Il Consiglio federale pone in vigore la modifica dell’ordinanza sulla protezione del clima
Berna, 09.09.2026 — Il 9 settembre 2026 il Consiglio federale ha adottato una revisione dell’ordinanza sulla protezione del clima (OOCli). Entrata in vigore il 1° gennaio 2025, il 1° novembre 2026 la OOCli sarà integrata dalle disposizioni di attuazione relative al ruolo esemplare di Confederazione e di altri attori pubblici.
L’ordinanza sulla protezione del clima è completata con un nuovo capitolo «Ruolo esemplare di Confederazione e Cantoni». Le disposizioni aggiuntive definiscono chi è tenuto ad adempiere il ruolo esemplare e i relativi termini, nonché le emissioni di gas serra che devono essere ridotte oppure compensate con tecnologie a emissioni negative (NET).
La legge federale sugli obiettivi in materia di protezione del clima, l’innovazione e il rafforzamento della sicurezza energetica prevede che l’Amministrazione federale centrale raggiunga l’obiettivo del saldo netto pari a zero entro il 2040. A tal fine devono essere considerate tutte le emissioni, comprese le cosiddette emissioni a monte e a valle, che derivano dalla produzione, dal trasporto e dallo smaltimento di prodotti e servizi acquistati. Analogamente al settore privato, anche l’Amministrazione federale deve raggiungere l’obiettivo del saldo netto pari a zero principalmente con misure di riduzione definite in un cronoprogramma complessivo per la legislatura 2027–2031. Le emissioni rimanenti dovranno pertanto essere compensate completamente mediante l’impiego di NET al più tardi entro il 2040. Si tratta di tecnologie che consentono di rimuovere il CO2 dall’atmosfera e di immagazzinarlo in modo permanente. L’Amministrazione federale metterà le proprie conoscenze ed esperienze acquisite nella riduzione del CO2 a disposizione dei Cantoni, delle unità amministrative dell’Amministrazione federale decentralizzata (ad es. l’Autorità federale di vigilanza sui mercati finanziari, il Museo nazionale svizzero, l’Ispettorato federale della sicurezza nucleare), delle imprese parastatali (ad es. FFS, Posta, RUAG, Swisscom) e delle imprese private.

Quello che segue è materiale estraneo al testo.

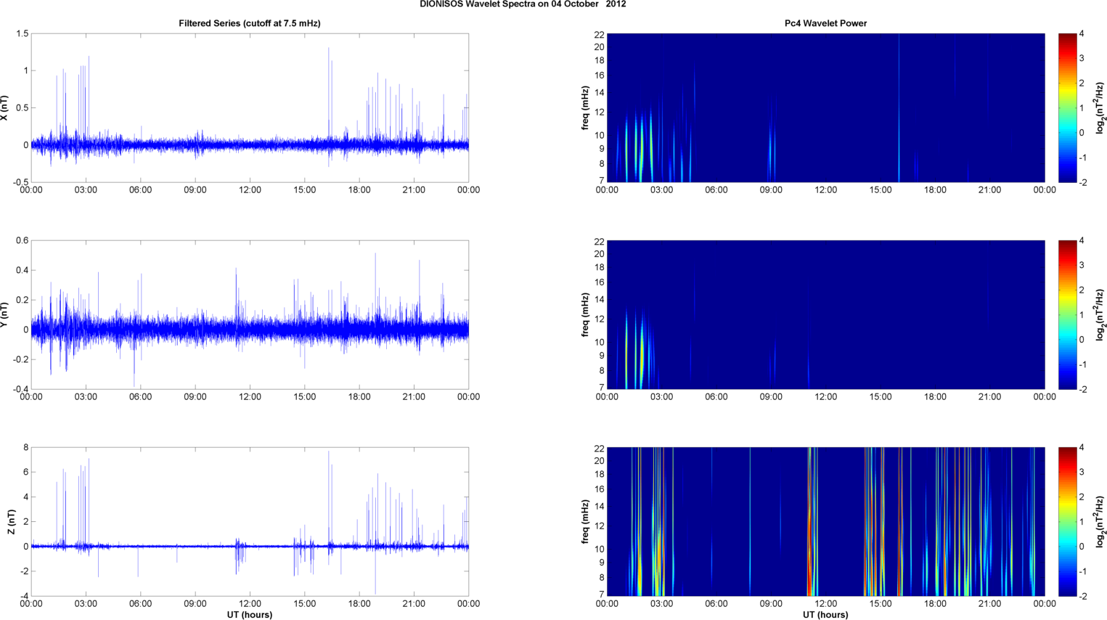
Task: Click the middle wavelet power spectrogram
Action: tap(825, 314)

Anche le amministrazioni centrali dei Cantoni, le imprese parastatali nonché il settore dei PF dovranno raggiungere l’obiettivo del saldo netto pari a zero già entro il 2040 (per la Svizzera, il raggiungimento dell’obiettivo è fissato al 2050). Tali attori stabiliscono autonomamente come raggiungerlo, quali obiettivi intermedi o misure adottare a tal fine, e quali emissioni a monte e a valle vanno considerate gradualmente. Si tratta, ad esempio, delle emissioni derivanti dall’utilizzo del trasporto pubblico durante i viaggi d’affari oppure provenienti dagli edifici in locazione, nonché dallo smaltimento dei rifiuti.

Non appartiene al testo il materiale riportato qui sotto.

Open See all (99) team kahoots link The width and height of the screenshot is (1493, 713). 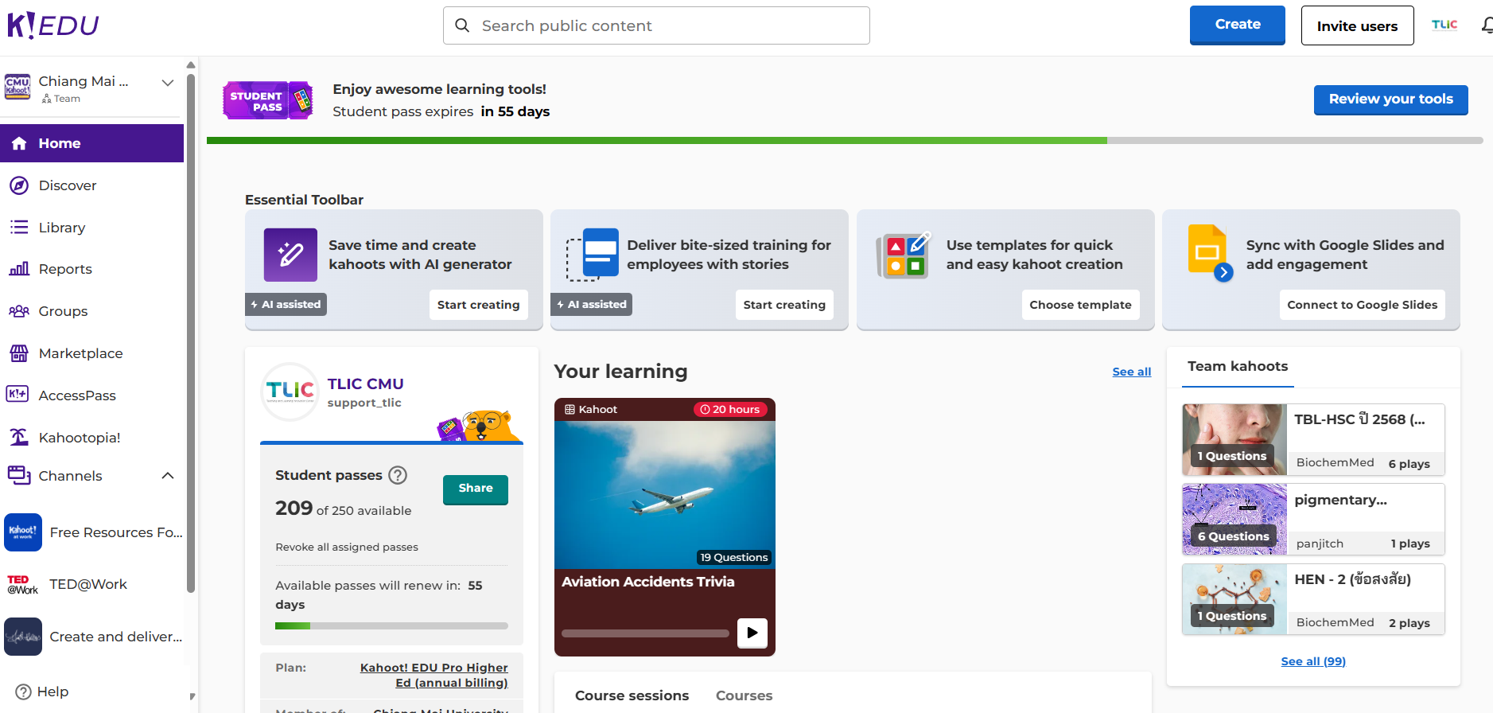(1312, 661)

L’esercito e le sedi all’estero dell’Amministrazione federale dovranno presentare un saldo netto pari a zero entro il 2050, contribuendo così anch’essi al ruolo esemplare e al raggiungimento degli obiettivi climatici della Svizzera. L’adeguamento all’orizzonte temporale della Svizzera tiene conto del limitato margine d’azione sul mercato degli armamenti nonché delle differenti condizioni quadro locali esistenti a livello internazionale.
La modifica dell’ordinanza sulla protezione del clima entrerà in vigore il 1° novembre 2026.